- _TO DO_: The answer should contain each record below, repeated exactly.

Data entries:
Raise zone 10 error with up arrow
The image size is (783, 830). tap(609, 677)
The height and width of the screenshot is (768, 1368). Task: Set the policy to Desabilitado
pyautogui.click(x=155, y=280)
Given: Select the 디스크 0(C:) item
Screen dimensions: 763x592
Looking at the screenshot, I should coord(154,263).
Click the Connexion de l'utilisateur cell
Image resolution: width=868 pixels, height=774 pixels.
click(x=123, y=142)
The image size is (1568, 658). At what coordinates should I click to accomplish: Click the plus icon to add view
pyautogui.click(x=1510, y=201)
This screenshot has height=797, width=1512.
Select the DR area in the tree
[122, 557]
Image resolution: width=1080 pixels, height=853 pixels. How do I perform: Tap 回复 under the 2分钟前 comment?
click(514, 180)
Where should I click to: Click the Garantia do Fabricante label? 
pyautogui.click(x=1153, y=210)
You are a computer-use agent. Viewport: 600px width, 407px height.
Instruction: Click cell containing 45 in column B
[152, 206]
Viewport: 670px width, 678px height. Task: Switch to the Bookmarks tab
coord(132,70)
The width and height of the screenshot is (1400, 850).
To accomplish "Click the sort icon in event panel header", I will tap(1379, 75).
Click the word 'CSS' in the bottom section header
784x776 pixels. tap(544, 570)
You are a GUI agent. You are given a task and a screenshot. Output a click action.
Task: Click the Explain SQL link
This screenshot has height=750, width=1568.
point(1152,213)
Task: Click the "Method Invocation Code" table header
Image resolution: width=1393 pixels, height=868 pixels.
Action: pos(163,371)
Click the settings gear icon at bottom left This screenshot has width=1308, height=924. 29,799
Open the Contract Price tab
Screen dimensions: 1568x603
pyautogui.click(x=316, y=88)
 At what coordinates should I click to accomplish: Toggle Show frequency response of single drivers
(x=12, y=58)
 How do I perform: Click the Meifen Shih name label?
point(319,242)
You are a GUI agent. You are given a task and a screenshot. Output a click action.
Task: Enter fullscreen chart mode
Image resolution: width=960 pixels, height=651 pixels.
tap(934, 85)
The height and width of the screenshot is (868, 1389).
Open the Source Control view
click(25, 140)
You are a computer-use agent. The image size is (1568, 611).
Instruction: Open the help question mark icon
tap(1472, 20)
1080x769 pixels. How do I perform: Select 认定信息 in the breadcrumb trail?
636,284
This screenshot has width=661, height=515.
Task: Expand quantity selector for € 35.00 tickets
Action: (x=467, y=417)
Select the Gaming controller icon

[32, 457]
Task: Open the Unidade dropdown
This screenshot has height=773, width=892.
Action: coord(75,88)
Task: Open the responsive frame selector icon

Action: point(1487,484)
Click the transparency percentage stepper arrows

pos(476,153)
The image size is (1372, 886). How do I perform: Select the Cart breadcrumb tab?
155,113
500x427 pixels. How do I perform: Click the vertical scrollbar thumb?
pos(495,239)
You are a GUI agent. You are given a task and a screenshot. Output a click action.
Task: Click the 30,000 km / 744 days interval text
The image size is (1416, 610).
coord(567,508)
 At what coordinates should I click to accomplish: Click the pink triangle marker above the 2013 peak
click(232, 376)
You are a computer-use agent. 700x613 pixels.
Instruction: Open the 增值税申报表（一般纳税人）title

- _EXERCISE ANSWER_:
Raise zone 10 error with up arrow
The image size is (783, 830). tap(609, 677)
The height and width of the screenshot is (768, 1368). Task: Set the policy to Desabilitado
pyautogui.click(x=155, y=280)
Given: Select the 디스크 0(C:) item
Screen dimensions: 763x592
Looking at the screenshot, I should coord(154,263).
Click the Connexion de l'utilisateur cell
Image resolution: width=868 pixels, height=774 pixels.
click(x=123, y=142)
The image size is (1568, 658). At what coordinates should I click to accomplish: Click the plus icon to add view
pyautogui.click(x=1510, y=201)
This screenshot has height=797, width=1512.
Select the DR area in the tree
[122, 557]
Image resolution: width=1080 pixels, height=853 pixels. How do I perform: Tap 回复 under the 2分钟前 comment?
click(514, 180)
Where should I click to: Click the Garantia do Fabricante label? 
pyautogui.click(x=1153, y=210)
You are a computer-use agent. Viewport: 600px width, 407px height.
Instruction: Click cell containing 45 in column B
[152, 206]
Viewport: 670px width, 678px height. Task: Switch to the Bookmarks tab
coord(132,70)
The width and height of the screenshot is (1400, 850).
To accomplish "Click the sort icon in event panel header", I will tap(1379, 75).
Click the word 'CSS' in the bottom section header
784x776 pixels. tap(544, 570)
You are a GUI agent. You are given a task and a screenshot. Output a click action.
Task: Click the Explain SQL link
This screenshot has height=750, width=1568.
point(1152,213)
Task: Click the "Method Invocation Code" table header
Image resolution: width=1393 pixels, height=868 pixels.
Action: pos(163,371)
Click the settings gear icon at bottom left This screenshot has width=1308, height=924. 29,799
Open the Contract Price tab
Screen dimensions: 1568x603
pyautogui.click(x=316, y=88)
 At what coordinates should I click to accomplish: Toggle Show frequency response of single drivers
(x=12, y=58)
 How do I perform: Click the Meifen Shih name label?
point(319,242)
You are a GUI agent. You are given a task and a screenshot. Output a click action.
Task: Enter fullscreen chart mode
Image resolution: width=960 pixels, height=651 pixels.
tap(934, 85)
The height and width of the screenshot is (868, 1389).
Open the Source Control view
click(25, 140)
You are a computer-use agent. The image size is (1568, 611).
Instruction: Open the help question mark icon
tap(1472, 20)
1080x769 pixels. How do I perform: Select 认定信息 in the breadcrumb trail?
636,284
This screenshot has width=661, height=515.
Task: Expand quantity selector for € 35.00 tickets
Action: (x=467, y=417)
Select the Gaming controller icon

[32, 457]
Task: Open the Unidade dropdown
This screenshot has height=773, width=892.
Action: coord(75,88)
Task: Open the responsive frame selector icon

Action: point(1487,484)
Click the transparency percentage stepper arrows

pos(476,153)
The image size is (1372, 886). How do I perform: Select the Cart breadcrumb tab?
155,113
500x427 pixels. How do I perform: Click the vertical scrollbar thumb?
pos(495,239)
You are a GUI agent. You are given a task and a screenshot. Output a click action.
Task: Click the 30,000 km / 744 days interval text
The image size is (1416, 610).
coord(567,508)
 At what coordinates should I click to accomplish: Click the pink triangle marker above the 2013 peak
click(232, 376)
You are a computer-use agent. 700x613 pixels.
Instruction: Open the 增值税申报表（一般纳税人）title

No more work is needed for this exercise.